**Excerpted data**.
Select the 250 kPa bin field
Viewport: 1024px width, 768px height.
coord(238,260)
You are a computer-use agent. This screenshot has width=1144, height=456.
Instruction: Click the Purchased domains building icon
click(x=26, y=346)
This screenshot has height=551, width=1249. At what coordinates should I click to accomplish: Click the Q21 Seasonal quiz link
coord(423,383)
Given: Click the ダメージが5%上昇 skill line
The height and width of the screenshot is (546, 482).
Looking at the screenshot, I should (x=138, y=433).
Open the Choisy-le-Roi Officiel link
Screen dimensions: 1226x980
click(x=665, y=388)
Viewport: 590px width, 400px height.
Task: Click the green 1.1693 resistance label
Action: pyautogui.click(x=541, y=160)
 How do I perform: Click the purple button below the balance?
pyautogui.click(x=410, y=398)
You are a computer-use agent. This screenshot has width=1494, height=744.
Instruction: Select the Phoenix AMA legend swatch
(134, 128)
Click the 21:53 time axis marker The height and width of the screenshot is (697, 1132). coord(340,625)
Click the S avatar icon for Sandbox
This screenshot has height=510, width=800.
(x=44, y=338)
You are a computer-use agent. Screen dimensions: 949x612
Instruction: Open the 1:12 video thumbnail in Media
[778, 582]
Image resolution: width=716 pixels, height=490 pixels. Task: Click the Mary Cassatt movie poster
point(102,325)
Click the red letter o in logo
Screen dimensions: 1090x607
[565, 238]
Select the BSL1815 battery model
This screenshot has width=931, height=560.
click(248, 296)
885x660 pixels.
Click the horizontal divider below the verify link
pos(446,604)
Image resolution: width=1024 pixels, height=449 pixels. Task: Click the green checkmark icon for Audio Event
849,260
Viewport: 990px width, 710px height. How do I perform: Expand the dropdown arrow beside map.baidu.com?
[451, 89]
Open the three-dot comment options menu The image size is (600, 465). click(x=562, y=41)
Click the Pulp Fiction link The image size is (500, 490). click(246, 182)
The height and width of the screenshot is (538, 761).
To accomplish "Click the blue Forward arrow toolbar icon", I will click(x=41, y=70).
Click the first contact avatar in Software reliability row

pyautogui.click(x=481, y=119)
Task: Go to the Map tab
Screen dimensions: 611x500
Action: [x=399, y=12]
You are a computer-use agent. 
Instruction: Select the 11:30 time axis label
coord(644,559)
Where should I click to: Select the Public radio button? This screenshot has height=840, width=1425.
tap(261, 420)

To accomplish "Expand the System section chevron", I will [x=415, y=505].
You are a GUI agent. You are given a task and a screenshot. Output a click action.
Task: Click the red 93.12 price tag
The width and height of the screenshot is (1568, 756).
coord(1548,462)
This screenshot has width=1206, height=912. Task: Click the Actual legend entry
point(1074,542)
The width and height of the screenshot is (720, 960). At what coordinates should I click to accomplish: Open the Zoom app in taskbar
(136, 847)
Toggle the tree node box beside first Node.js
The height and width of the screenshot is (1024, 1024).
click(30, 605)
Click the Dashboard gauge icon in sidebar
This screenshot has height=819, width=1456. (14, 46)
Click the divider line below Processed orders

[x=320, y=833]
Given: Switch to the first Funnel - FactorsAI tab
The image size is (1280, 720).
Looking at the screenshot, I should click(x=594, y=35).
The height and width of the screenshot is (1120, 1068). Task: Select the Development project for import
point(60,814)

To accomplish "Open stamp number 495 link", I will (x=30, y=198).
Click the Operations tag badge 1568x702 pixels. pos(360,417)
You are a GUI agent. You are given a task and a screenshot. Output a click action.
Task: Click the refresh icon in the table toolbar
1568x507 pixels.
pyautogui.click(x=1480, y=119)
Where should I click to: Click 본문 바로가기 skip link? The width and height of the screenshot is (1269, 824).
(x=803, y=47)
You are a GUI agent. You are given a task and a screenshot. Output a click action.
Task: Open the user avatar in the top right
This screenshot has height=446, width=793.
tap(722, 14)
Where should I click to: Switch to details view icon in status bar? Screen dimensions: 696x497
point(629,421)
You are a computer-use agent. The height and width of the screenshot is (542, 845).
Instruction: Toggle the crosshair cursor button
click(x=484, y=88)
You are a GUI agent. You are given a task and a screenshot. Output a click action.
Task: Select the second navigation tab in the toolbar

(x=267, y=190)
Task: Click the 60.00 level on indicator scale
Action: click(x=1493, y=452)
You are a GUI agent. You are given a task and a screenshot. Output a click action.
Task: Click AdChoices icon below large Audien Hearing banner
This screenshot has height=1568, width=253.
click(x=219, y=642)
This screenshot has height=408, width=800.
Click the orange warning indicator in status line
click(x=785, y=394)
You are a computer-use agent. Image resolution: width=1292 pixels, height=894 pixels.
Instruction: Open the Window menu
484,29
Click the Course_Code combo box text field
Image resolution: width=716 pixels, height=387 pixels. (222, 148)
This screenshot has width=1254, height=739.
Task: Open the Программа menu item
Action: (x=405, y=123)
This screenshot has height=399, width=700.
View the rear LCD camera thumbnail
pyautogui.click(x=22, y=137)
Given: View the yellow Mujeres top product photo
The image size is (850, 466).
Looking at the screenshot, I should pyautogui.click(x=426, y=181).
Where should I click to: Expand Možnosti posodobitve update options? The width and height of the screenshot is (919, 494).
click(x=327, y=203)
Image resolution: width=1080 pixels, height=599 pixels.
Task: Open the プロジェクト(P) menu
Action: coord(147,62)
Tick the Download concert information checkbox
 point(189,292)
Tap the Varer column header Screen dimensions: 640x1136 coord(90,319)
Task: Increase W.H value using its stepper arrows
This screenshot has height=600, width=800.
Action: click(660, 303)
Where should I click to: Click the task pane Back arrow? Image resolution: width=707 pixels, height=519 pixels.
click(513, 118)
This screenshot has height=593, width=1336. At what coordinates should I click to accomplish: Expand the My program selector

**Exercise directions**.
The records above must be output exactly, in full.

**Reply to the task**.
Select the 250 kPa bin field
Viewport: 1024px width, 768px height.
coord(238,260)
You are a computer-use agent. This screenshot has width=1144, height=456.
Instruction: Click the Purchased domains building icon
click(x=26, y=346)
This screenshot has height=551, width=1249. At what coordinates should I click to accomplish: Click the Q21 Seasonal quiz link
coord(423,383)
Given: Click the ダメージが5%上昇 skill line
The height and width of the screenshot is (546, 482).
Looking at the screenshot, I should (x=138, y=433).
Open the Choisy-le-Roi Officiel link
Screen dimensions: 1226x980
click(x=665, y=388)
Viewport: 590px width, 400px height.
Task: Click the green 1.1693 resistance label
Action: pyautogui.click(x=541, y=160)
 How do I perform: Click the purple button below the balance?
pyautogui.click(x=410, y=398)
You are a computer-use agent. This screenshot has width=1494, height=744.
Instruction: Select the Phoenix AMA legend swatch
(134, 128)
Click the 21:53 time axis marker The height and width of the screenshot is (697, 1132). coord(340,625)
Click the S avatar icon for Sandbox
This screenshot has height=510, width=800.
(x=44, y=338)
You are a computer-use agent. Screen dimensions: 949x612
Instruction: Open the 1:12 video thumbnail in Media
[778, 582]
Image resolution: width=716 pixels, height=490 pixels. Task: Click the Mary Cassatt movie poster
point(102,325)
Click the red letter o in logo
Screen dimensions: 1090x607
[565, 238]
Select the BSL1815 battery model
This screenshot has width=931, height=560.
click(248, 296)
885x660 pixels.
Click the horizontal divider below the verify link
pos(446,604)
Image resolution: width=1024 pixels, height=449 pixels. Task: Click the green checkmark icon for Audio Event
849,260
Viewport: 990px width, 710px height. How do I perform: Expand the dropdown arrow beside map.baidu.com?
[451, 89]
Open the three-dot comment options menu The image size is (600, 465). click(x=562, y=41)
Click the Pulp Fiction link The image size is (500, 490). click(246, 182)
The height and width of the screenshot is (538, 761).
To accomplish "Click the blue Forward arrow toolbar icon", I will click(x=41, y=70).
Click the first contact avatar in Software reliability row

pyautogui.click(x=481, y=119)
Task: Go to the Map tab
Screen dimensions: 611x500
Action: [x=399, y=12]
You are a computer-use agent. 
Instruction: Select the 11:30 time axis label
coord(644,559)
Where should I click to: Select the Public radio button? This screenshot has height=840, width=1425.
tap(261, 420)

To accomplish "Expand the System section chevron", I will [x=415, y=505].
You are a GUI agent. You are given a task and a screenshot. Output a click action.
Task: Click the red 93.12 price tag
The width and height of the screenshot is (1568, 756).
coord(1548,462)
This screenshot has width=1206, height=912. Task: Click the Actual legend entry
point(1074,542)
The width and height of the screenshot is (720, 960). At what coordinates should I click to accomplish: Open the Zoom app in taskbar
(136, 847)
Toggle the tree node box beside first Node.js
The height and width of the screenshot is (1024, 1024).
click(30, 605)
Click the Dashboard gauge icon in sidebar
This screenshot has height=819, width=1456. (14, 46)
Click the divider line below Processed orders

[x=320, y=833]
Given: Switch to the first Funnel - FactorsAI tab
The image size is (1280, 720).
Looking at the screenshot, I should click(x=594, y=35).
The height and width of the screenshot is (1120, 1068). Task: Select the Development project for import
point(60,814)

To accomplish "Open stamp number 495 link", I will (x=30, y=198).
Click the Operations tag badge 1568x702 pixels. pos(360,417)
You are a GUI agent. You are given a task and a screenshot. Output a click action.
Task: Click the refresh icon in the table toolbar
1568x507 pixels.
pyautogui.click(x=1480, y=119)
Where should I click to: Click 본문 바로가기 skip link? The width and height of the screenshot is (1269, 824).
(x=803, y=47)
You are a GUI agent. You are given a task and a screenshot. Output a click action.
Task: Open the user avatar in the top right
This screenshot has height=446, width=793.
tap(722, 14)
Where should I click to: Switch to details view icon in status bar? Screen dimensions: 696x497
point(629,421)
You are a computer-use agent. The height and width of the screenshot is (542, 845).
Instruction: Toggle the crosshair cursor button
click(x=484, y=88)
You are a GUI agent. You are given a task and a screenshot. Output a click action.
Task: Select the second navigation tab in the toolbar

(x=267, y=190)
Task: Click the 60.00 level on indicator scale
Action: click(x=1493, y=452)
You are a GUI agent. You are given a task and a screenshot. Output a click action.
Task: Click AdChoices icon below large Audien Hearing banner
This screenshot has height=1568, width=253.
click(x=219, y=642)
This screenshot has height=408, width=800.
Click the orange warning indicator in status line
click(x=785, y=394)
You are a computer-use agent. Image resolution: width=1292 pixels, height=894 pixels.
Instruction: Open the Window menu
484,29
Click the Course_Code combo box text field
Image resolution: width=716 pixels, height=387 pixels. (222, 148)
This screenshot has width=1254, height=739.
Task: Open the Программа menu item
Action: (x=405, y=123)
This screenshot has height=399, width=700.
View the rear LCD camera thumbnail
pyautogui.click(x=22, y=137)
Given: View the yellow Mujeres top product photo
The image size is (850, 466).
Looking at the screenshot, I should pyautogui.click(x=426, y=181).
Where should I click to: Expand Možnosti posodobitve update options? The width and height of the screenshot is (919, 494).
click(x=327, y=203)
Image resolution: width=1080 pixels, height=599 pixels.
Task: Open the プロジェクト(P) menu
Action: coord(147,62)
Tick the Download concert information checkbox
 point(189,292)
Tap the Varer column header Screen dimensions: 640x1136 coord(90,319)
Task: Increase W.H value using its stepper arrows
This screenshot has height=600, width=800.
Action: click(660, 303)
Where should I click to: Click the task pane Back arrow? Image resolution: width=707 pixels, height=519 pixels.
click(513, 118)
This screenshot has height=593, width=1336. At what coordinates should I click to accomplish: Expand the My program selector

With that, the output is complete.